▸ Your objective:
Write out the records again, exactly. Nothing may be dropped.

Collected data entries
- Opening Delimiter -
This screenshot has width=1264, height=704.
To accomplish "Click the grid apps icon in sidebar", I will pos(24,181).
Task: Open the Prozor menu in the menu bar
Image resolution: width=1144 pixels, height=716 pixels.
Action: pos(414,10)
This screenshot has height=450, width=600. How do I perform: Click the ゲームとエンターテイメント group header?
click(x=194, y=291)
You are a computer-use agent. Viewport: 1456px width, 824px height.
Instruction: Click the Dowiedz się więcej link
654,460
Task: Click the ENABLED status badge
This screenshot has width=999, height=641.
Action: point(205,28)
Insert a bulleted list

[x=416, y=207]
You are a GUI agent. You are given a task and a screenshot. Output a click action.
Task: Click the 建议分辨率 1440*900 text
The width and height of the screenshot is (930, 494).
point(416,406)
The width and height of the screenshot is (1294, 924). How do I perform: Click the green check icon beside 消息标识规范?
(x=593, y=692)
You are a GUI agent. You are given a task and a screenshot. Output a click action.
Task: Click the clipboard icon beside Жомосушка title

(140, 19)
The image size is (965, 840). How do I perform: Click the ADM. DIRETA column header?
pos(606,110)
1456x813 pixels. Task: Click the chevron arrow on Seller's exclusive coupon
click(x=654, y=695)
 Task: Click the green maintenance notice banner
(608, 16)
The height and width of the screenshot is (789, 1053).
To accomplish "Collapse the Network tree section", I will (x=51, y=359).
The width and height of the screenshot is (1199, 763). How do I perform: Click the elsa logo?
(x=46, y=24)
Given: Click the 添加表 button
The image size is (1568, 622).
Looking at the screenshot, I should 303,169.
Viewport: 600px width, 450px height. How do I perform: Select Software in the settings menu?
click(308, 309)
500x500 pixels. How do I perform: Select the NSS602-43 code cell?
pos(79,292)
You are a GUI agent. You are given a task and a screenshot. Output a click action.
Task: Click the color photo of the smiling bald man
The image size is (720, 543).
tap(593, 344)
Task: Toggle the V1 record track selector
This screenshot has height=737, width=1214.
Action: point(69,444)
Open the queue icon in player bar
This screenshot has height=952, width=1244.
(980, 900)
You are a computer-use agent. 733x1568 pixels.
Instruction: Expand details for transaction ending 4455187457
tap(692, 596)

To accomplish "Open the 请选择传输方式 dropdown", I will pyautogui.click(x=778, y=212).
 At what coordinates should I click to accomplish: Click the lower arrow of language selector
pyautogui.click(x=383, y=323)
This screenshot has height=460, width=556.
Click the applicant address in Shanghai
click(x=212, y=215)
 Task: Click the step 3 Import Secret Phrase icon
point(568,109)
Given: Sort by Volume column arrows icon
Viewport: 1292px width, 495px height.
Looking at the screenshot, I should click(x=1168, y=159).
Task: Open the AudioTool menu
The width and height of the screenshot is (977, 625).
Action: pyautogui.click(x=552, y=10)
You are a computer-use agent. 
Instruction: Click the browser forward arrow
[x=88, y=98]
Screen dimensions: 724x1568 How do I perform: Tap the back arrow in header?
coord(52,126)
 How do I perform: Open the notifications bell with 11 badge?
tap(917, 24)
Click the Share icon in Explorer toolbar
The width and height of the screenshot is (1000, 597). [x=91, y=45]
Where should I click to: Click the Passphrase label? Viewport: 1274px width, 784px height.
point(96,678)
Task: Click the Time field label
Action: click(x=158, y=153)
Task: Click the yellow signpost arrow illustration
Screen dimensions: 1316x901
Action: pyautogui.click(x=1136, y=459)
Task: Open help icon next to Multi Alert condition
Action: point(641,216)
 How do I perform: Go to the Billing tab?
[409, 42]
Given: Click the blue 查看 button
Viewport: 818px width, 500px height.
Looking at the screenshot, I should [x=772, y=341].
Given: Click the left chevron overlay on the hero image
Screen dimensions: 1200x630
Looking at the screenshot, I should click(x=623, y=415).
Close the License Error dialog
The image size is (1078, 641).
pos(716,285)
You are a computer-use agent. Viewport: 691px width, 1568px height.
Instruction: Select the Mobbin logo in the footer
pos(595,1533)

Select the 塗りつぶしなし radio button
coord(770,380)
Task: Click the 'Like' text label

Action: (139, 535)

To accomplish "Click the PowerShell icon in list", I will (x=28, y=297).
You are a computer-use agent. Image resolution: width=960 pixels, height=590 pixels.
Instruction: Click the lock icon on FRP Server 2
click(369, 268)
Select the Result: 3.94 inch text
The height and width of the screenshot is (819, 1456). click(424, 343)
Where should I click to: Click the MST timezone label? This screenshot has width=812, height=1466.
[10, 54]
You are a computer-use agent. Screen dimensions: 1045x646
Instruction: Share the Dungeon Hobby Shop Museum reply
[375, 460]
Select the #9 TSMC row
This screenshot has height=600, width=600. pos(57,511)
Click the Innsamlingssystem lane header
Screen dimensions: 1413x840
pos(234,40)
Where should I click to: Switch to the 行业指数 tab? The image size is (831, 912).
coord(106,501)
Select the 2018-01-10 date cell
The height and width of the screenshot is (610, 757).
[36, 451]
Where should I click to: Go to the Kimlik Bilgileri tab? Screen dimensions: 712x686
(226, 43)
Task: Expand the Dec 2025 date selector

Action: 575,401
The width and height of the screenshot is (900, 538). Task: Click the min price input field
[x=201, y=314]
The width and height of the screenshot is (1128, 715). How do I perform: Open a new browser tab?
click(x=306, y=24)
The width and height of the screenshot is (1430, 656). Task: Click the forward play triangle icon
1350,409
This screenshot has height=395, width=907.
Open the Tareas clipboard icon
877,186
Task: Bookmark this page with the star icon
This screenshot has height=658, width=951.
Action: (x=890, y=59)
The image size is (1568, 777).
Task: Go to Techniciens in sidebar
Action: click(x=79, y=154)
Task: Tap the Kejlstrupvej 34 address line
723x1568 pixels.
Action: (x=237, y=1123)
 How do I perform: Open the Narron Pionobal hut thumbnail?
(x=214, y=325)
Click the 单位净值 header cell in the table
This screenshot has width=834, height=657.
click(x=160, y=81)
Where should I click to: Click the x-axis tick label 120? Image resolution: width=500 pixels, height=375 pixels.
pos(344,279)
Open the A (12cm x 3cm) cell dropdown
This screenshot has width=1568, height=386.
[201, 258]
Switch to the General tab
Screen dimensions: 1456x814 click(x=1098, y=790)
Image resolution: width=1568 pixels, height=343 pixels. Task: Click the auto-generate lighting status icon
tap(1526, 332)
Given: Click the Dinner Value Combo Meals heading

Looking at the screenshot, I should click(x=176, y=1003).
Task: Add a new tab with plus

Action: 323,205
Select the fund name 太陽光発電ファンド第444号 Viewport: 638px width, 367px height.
- Closing Delimiter -
▸ Expected output:
This screenshot has width=1264, height=704.
To accomplish "Click the grid apps icon in sidebar", I will pos(24,181).
Task: Open the Prozor menu in the menu bar
Image resolution: width=1144 pixels, height=716 pixels.
Action: pos(414,10)
This screenshot has height=450, width=600. How do I perform: Click the ゲームとエンターテイメント group header?
click(x=194, y=291)
You are a computer-use agent. Viewport: 1456px width, 824px height.
Instruction: Click the Dowiedz się więcej link
654,460
Task: Click the ENABLED status badge
This screenshot has width=999, height=641.
Action: point(205,28)
Insert a bulleted list

[x=416, y=207]
You are a GUI agent. You are given a task and a screenshot. Output a click action.
Task: Click the 建议分辨率 1440*900 text
The width and height of the screenshot is (930, 494).
point(416,406)
The width and height of the screenshot is (1294, 924). How do I perform: Click the green check icon beside 消息标识规范?
(x=593, y=692)
You are a GUI agent. You are given a task and a screenshot. Output a click action.
Task: Click the clipboard icon beside Жомосушка title

(140, 19)
The image size is (965, 840). How do I perform: Click the ADM. DIRETA column header?
pos(606,110)
1456x813 pixels. Task: Click the chevron arrow on Seller's exclusive coupon
click(x=654, y=695)
 Task: Click the green maintenance notice banner
(608, 16)
The height and width of the screenshot is (789, 1053).
To accomplish "Collapse the Network tree section", I will (x=51, y=359).
The width and height of the screenshot is (1199, 763). How do I perform: Click the elsa logo?
(x=46, y=24)
Given: Click the 添加表 button
The image size is (1568, 622).
Looking at the screenshot, I should 303,169.
Viewport: 600px width, 450px height. How do I perform: Select Software in the settings menu?
click(308, 309)
500x500 pixels. How do I perform: Select the NSS602-43 code cell?
pos(79,292)
You are a GUI agent. You are given a task and a screenshot. Output a click action.
Task: Click the color photo of the smiling bald man
The image size is (720, 543).
tap(593, 344)
Task: Toggle the V1 record track selector
This screenshot has height=737, width=1214.
Action: point(69,444)
Open the queue icon in player bar
This screenshot has height=952, width=1244.
(980, 900)
You are a computer-use agent. 733x1568 pixels.
Instruction: Expand details for transaction ending 4455187457
tap(692, 596)

To accomplish "Open the 请选择传输方式 dropdown", I will pyautogui.click(x=778, y=212).
 At what coordinates should I click to accomplish: Click the lower arrow of language selector
pyautogui.click(x=383, y=323)
This screenshot has height=460, width=556.
Click the applicant address in Shanghai
click(x=212, y=215)
 Task: Click the step 3 Import Secret Phrase icon
point(568,109)
Given: Sort by Volume column arrows icon
Viewport: 1292px width, 495px height.
Looking at the screenshot, I should click(x=1168, y=159).
Task: Open the AudioTool menu
The width and height of the screenshot is (977, 625).
Action: pyautogui.click(x=552, y=10)
You are a computer-use agent. 
Instruction: Click the browser forward arrow
[x=88, y=98]
Screen dimensions: 724x1568 How do I perform: Tap the back arrow in header?
coord(52,126)
 How do I perform: Open the notifications bell with 11 badge?
tap(917, 24)
Click the Share icon in Explorer toolbar
The width and height of the screenshot is (1000, 597). [x=91, y=45]
Where should I click to: Click the Passphrase label? Viewport: 1274px width, 784px height.
point(96,678)
Task: Click the Time field label
Action: click(x=158, y=153)
Task: Click the yellow signpost arrow illustration
Screen dimensions: 1316x901
Action: pyautogui.click(x=1136, y=459)
Task: Open help icon next to Multi Alert condition
Action: point(641,216)
 How do I perform: Go to the Billing tab?
[409, 42]
Given: Click the blue 查看 button
Viewport: 818px width, 500px height.
Looking at the screenshot, I should [x=772, y=341].
Given: Click the left chevron overlay on the hero image
Screen dimensions: 1200x630
Looking at the screenshot, I should click(x=623, y=415).
Close the License Error dialog
The image size is (1078, 641).
pos(716,285)
You are a computer-use agent. Viewport: 691px width, 1568px height.
Instruction: Select the Mobbin logo in the footer
pos(595,1533)

Select the 塗りつぶしなし radio button
coord(770,380)
Task: Click the 'Like' text label

Action: (139, 535)

To accomplish "Click the PowerShell icon in list", I will (x=28, y=297).
You are a computer-use agent. Image resolution: width=960 pixels, height=590 pixels.
Instruction: Click the lock icon on FRP Server 2
click(369, 268)
Select the Result: 3.94 inch text
The height and width of the screenshot is (819, 1456). click(424, 343)
Where should I click to: Click the MST timezone label? This screenshot has width=812, height=1466.
[10, 54]
You are a computer-use agent. Screen dimensions: 1045x646
Instruction: Share the Dungeon Hobby Shop Museum reply
[375, 460]
Select the #9 TSMC row
This screenshot has height=600, width=600. pos(57,511)
Click the Innsamlingssystem lane header
Screen dimensions: 1413x840
pos(234,40)
Where should I click to: Switch to the 行业指数 tab? The image size is (831, 912).
coord(106,501)
Select the 2018-01-10 date cell
The height and width of the screenshot is (610, 757).
[36, 451]
Where should I click to: Go to the Kimlik Bilgileri tab? Screen dimensions: 712x686
(226, 43)
Task: Expand the Dec 2025 date selector

Action: 575,401
The width and height of the screenshot is (900, 538). Task: Click the min price input field
[x=201, y=314]
The width and height of the screenshot is (1128, 715). How do I perform: Open a new browser tab?
click(x=306, y=24)
The width and height of the screenshot is (1430, 656). Task: Click the forward play triangle icon
1350,409
This screenshot has height=395, width=907.
Open the Tareas clipboard icon
877,186
Task: Bookmark this page with the star icon
This screenshot has height=658, width=951.
Action: (x=890, y=59)
The image size is (1568, 777).
Task: Go to Techniciens in sidebar
Action: click(x=79, y=154)
Task: Tap the Kejlstrupvej 34 address line
723x1568 pixels.
Action: (x=237, y=1123)
 How do I perform: Open the Narron Pionobal hut thumbnail?
(x=214, y=325)
Click the 单位净值 header cell in the table
This screenshot has width=834, height=657.
click(x=160, y=81)
Where should I click to: Click the x-axis tick label 120? Image resolution: width=500 pixels, height=375 pixels.
pos(344,279)
Open the A (12cm x 3cm) cell dropdown
This screenshot has width=1568, height=386.
[201, 258]
Switch to the General tab
Screen dimensions: 1456x814 click(x=1098, y=790)
Image resolution: width=1568 pixels, height=343 pixels. Task: Click the auto-generate lighting status icon
tap(1526, 332)
Given: Click the Dinner Value Combo Meals heading

Looking at the screenshot, I should click(x=176, y=1003).
Task: Add a new tab with plus

Action: 323,205
Select the fund name 太陽光発電ファンド第444号 Viewport: 638px width, 367px height.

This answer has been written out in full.